6. Fundraising and Gardening

Tips to grow your nonprofit’s greens

I love gardening. Fundraising, not so much. However, in the nonprofit world it is a necessary activity. What a concept, raise money (hard work) to support staff salary in order to be able to get the meaningful mission done (the real work). When I think of fundraising as gardening, it makes the process more meaningful and palatable in consideration of building a sustainable organization that endures to the next generation.

Sunflower in my little backyard Austin garden in 2020.

While I fundraised more than half a million dollars as well as recruited 10 board members and passed two bills in the Texas Legislature, I do not portend to know it all about leading a nonprofit. My grant proposals still get turned down. A $5,000 ask that I spend days on becomes a $1,500 grant. And in the case of board development, two of the 10 board members I recruited became part of the demise of the statewide nonprofit I ran. They made fiscally irresponsible decisions without the consent of the rest of the board and directed me to give nearly three-quarters of a million dollars to a rogue chapter that was not yet an official 501(c)3. Here’s what I learned in my crash course to fundraising against all internal odds.

Prep the Soil

First, finding a development professional to contract with or working with a partner organization that can share that resource is ideal. Hiring a development officer can be an incredible asset for a nonprofit, but it can be fiscally out-of-reach for most organizations in the first few years of startup or in a turnaround. A development professional will have connections or understand the connections you need to successfully fundraise along with improving current revenue streams like events, membership, and pipeline of foundation/donors. As always, good board members that understand fundraising and its importance can make all the difference too.

Raised gardens are like people who help you fundraise, they protect your back and make life easier!

Plan for Success

Second, put the work into a plan. I delineate my plan by month, identifying the source of potential revenue, key stakeholders, and correspondence notes. This will provide a helpful roadmap for the board to support in introductions as well as for the next organizational leader. Starting out the year with a balanced budget is key to guiding fiscal success and realistically looking at possible grants and donors.

Plant the Seeds

In Rising Strong, Brene Brown captured the dichotomy of storytelling and fundraising for a nonprofit leader by stating “vulnerability is not winning or losing; it’s having the courage to show up and be seen when we have no control over the outcome. Vulnerability is not weakness; it’s our greatest measure of courage.”

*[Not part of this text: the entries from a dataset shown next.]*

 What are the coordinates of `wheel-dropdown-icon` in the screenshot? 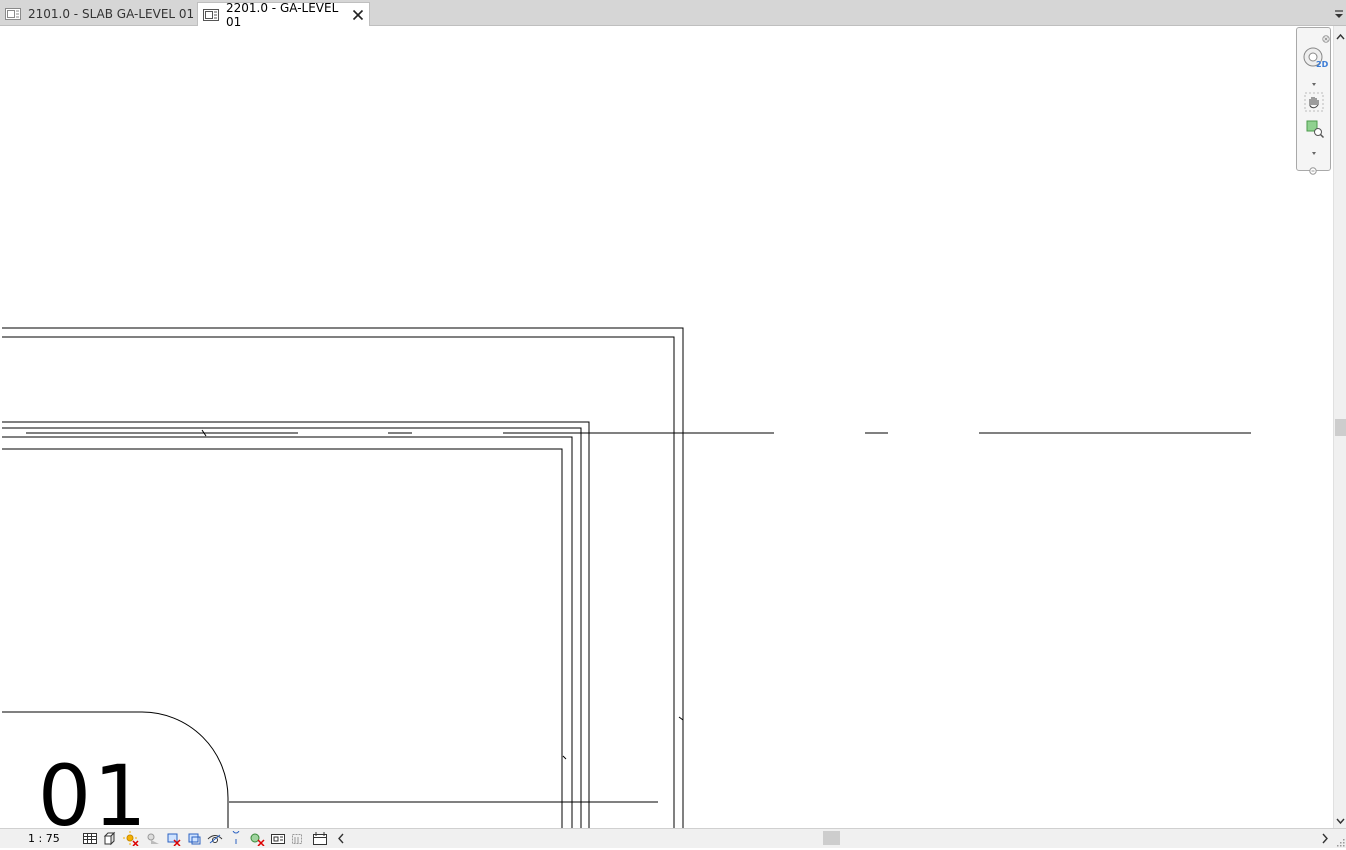 It's located at (1314, 80).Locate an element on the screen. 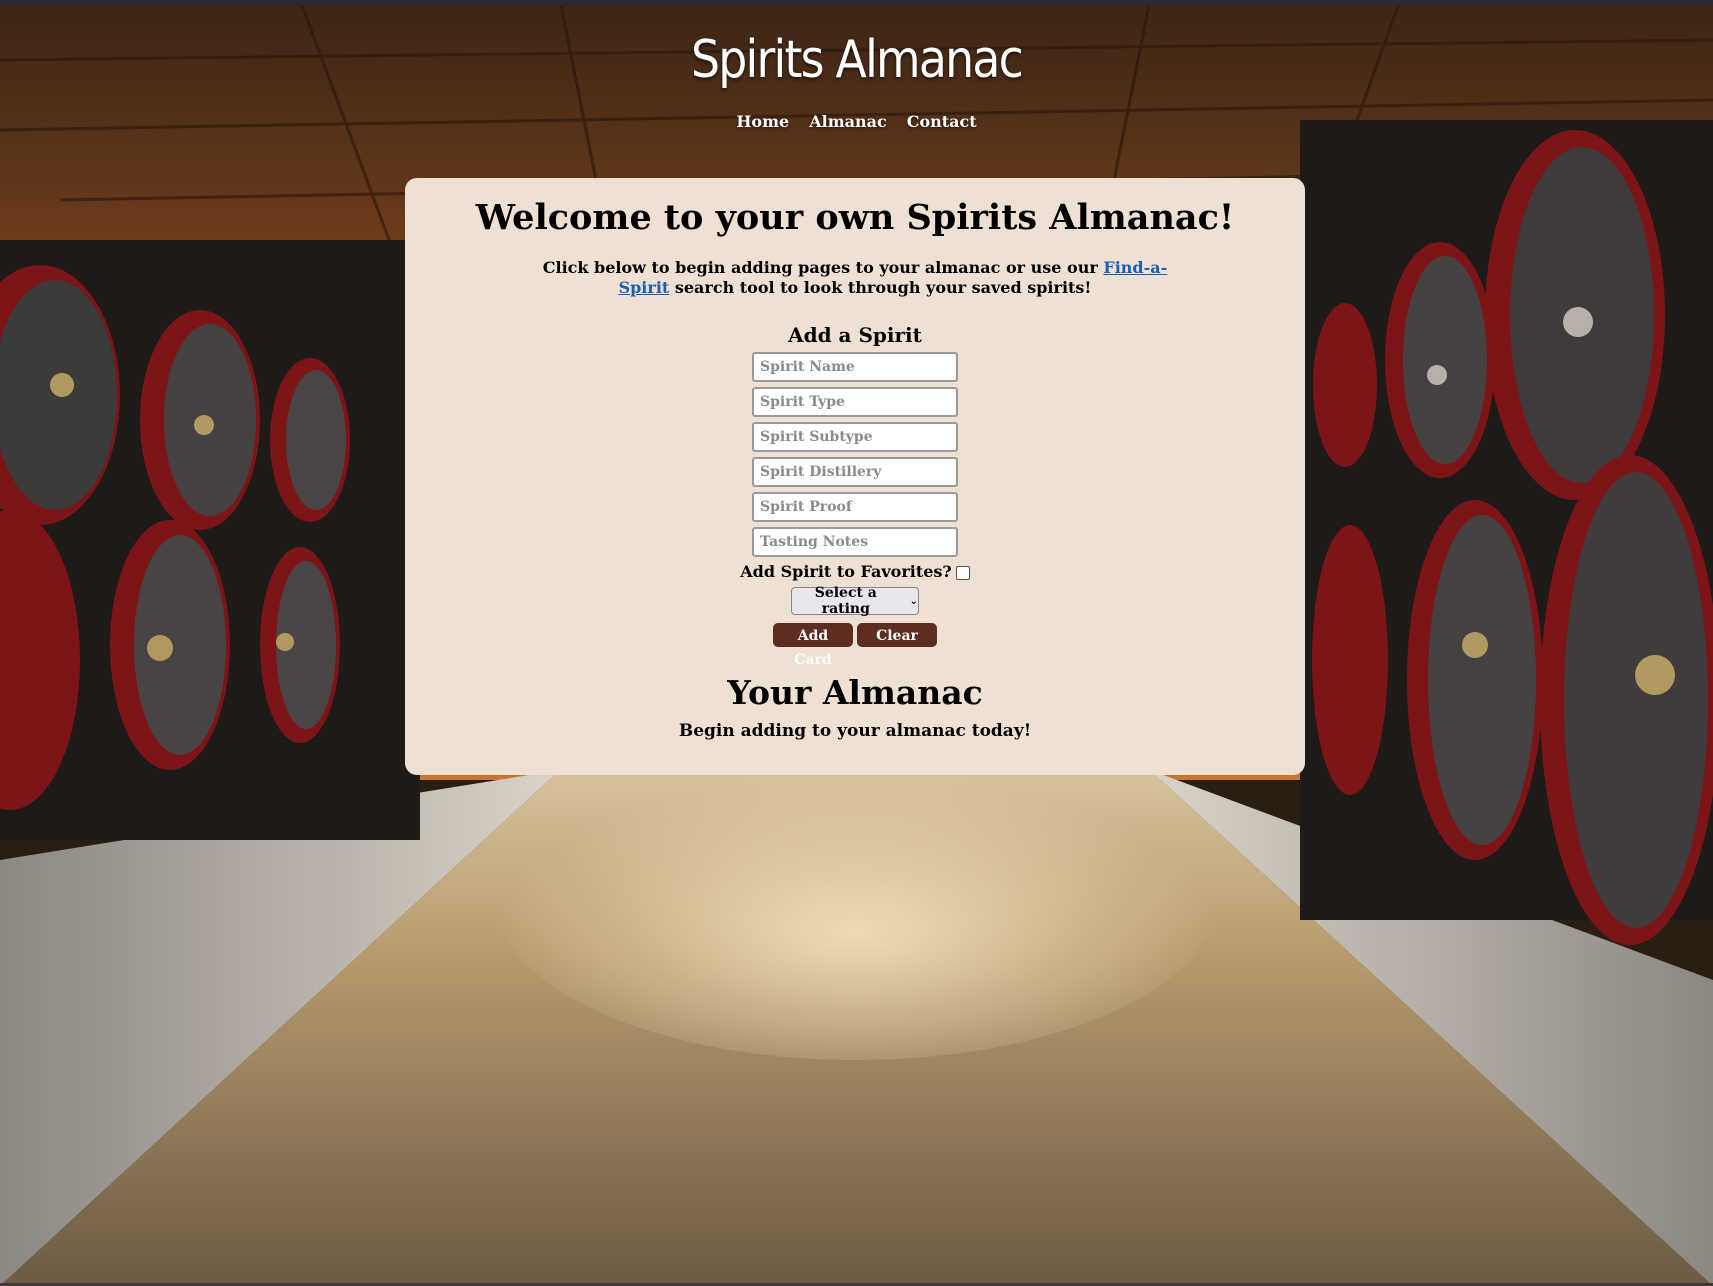  tasting-notes-input is located at coordinates (855, 542).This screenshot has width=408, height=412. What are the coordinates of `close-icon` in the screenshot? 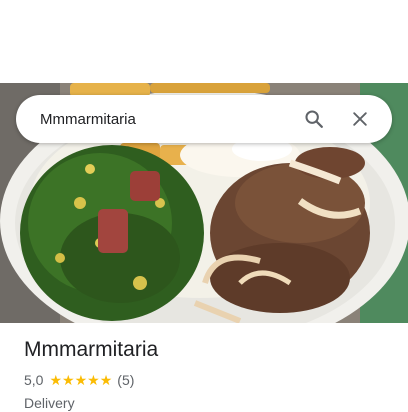 It's located at (360, 119).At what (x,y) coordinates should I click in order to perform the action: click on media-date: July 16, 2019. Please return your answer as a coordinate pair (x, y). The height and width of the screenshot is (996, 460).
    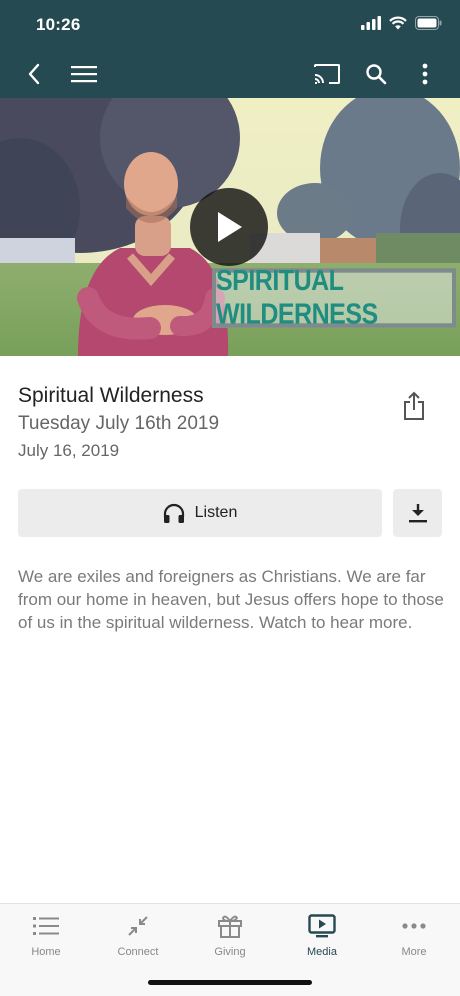
    Looking at the image, I should click on (69, 450). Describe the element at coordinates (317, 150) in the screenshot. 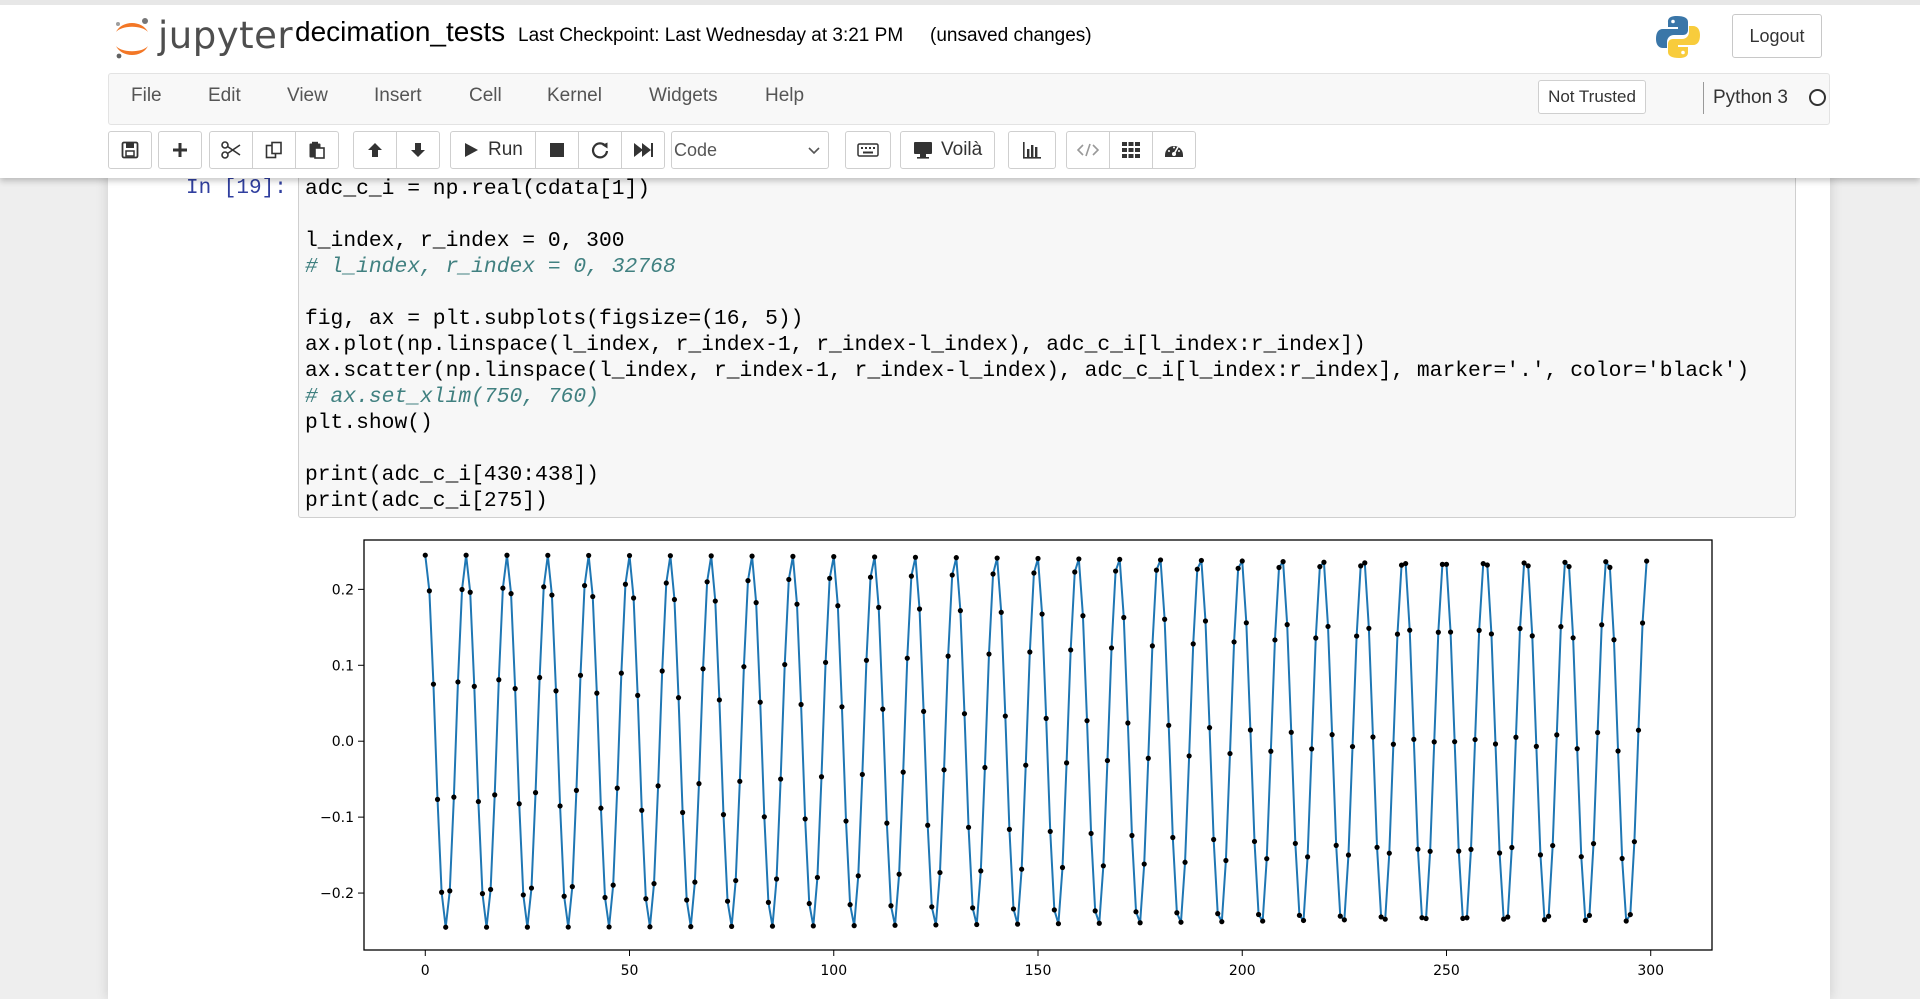

I see `paste-button` at that location.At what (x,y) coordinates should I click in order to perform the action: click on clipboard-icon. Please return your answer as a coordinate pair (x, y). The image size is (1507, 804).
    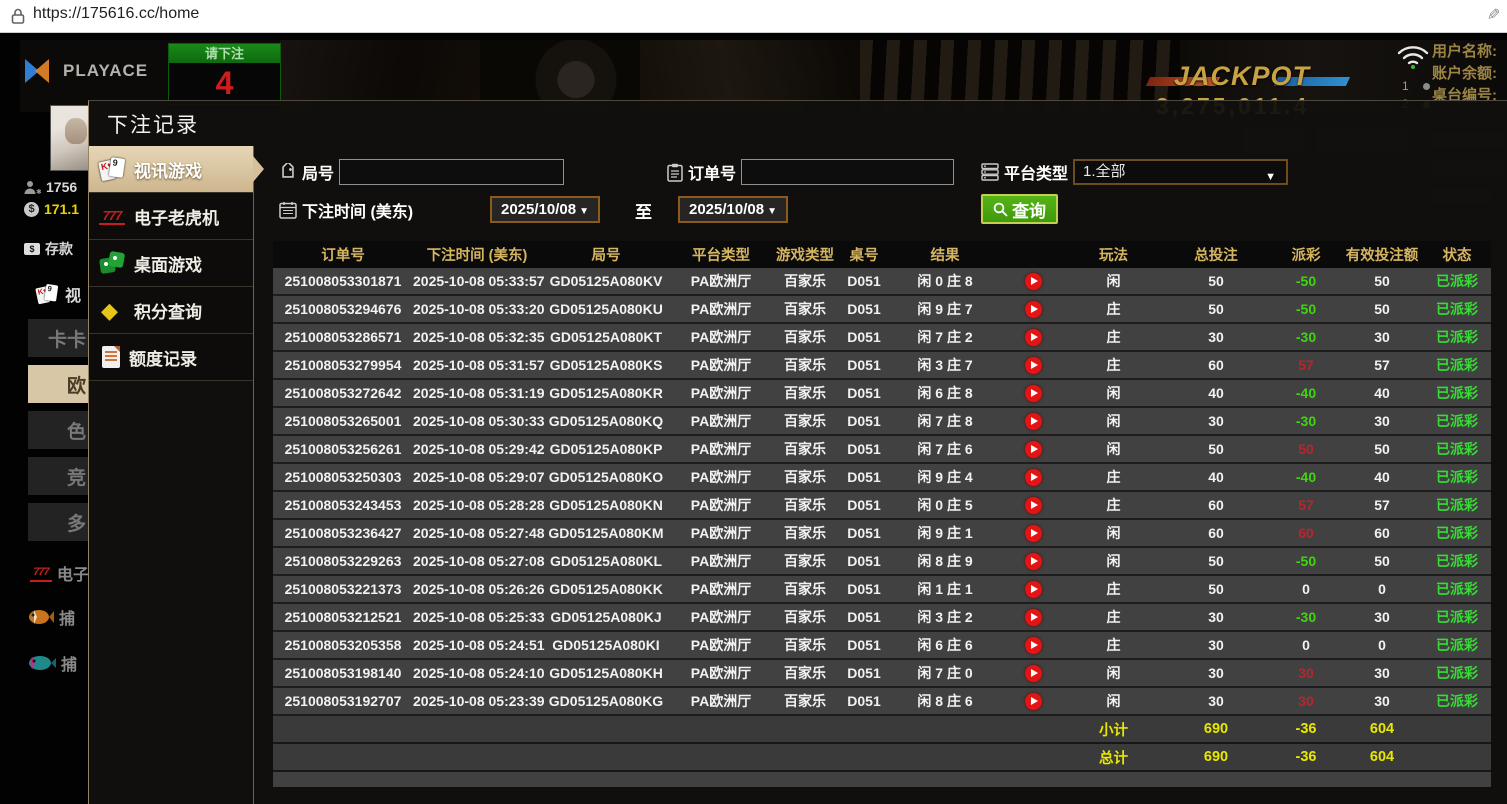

As a nonprofit executive, you must story tell, which is inherently a vulnerable act. Part of this fundraising journey is to tell the organization’s story, from the heart. The best fundraisers can weave the organization’s impact story with their own, thus imploring the funder or donor to take action. However, I do work hard to remember in the face of disappointment, that not every “no” is directed at me personally. Foundation’s have to answer to their own boards. Companies have their own bottom line to attend. And you never know when planting that story seed can grow into a collective impact opportunity, helpful contact, potential board member, extraordinary volunteer, or a larger bucket of money for the organization down the road.

Take the meeting. Tell the story. Be transparent and fact-based. Demonstrate the good work your organization is doing. Till the soil, plant the seed, then sit back and wait for the rain clouds to roll in.

Cultivating the Starts

If a foundation or donor makes a philanthropic investment, it’s up to you to cultivate that relationship. They have to be updated on the good work and educated on how their invested dollars made an impact. These relationships are important in the organization’s long game and coming back to donors who were treated well and appreciated will be all the difference from a donor who has gone cold. In my last role, I was introduced to the corpses of the organizational donors and it was an excruciating process. I would learn what these donors had given in the past, their expansive current giving capacity, only to find that they were done with the organization because they were not properly communicated with over the years. Keep them engaged.

One of my first places to put my new Master Gardener skills to use, our home in Hutto.

The Happy Garden’s Bounty

When you put these methods into practice you create a healthy pipeline of revenue for the organization. Someone once told me that an average life span of a nonprofit executive director is two years at any given organization. What that leader accomplishes in that short amount of time will have a lasting effect on the nonprofit and the needed financial security for scalable and sustainable growth.

When an executive director works hard for the mission and makes clear progress in fundraising for the organization, it may result in their personal burn out or simply needing a change of environment. It then becomes the board’s responsibility to transition that executive director out or provide them with the resources they need to re-energize. When a board or organization treats a hardworking outgoing executive director badly it is typically indicative of highly dysfunctional management model and funders will pick up on this. A good organization has a solid transition in leadership and is ready to pass the torch or the garden’s bounty to the next generation.

**Pictures in this article are from some of the gardens I’ve touched over my lifetime. The best fundraising is like the best gardening, it takes patience and time to grow.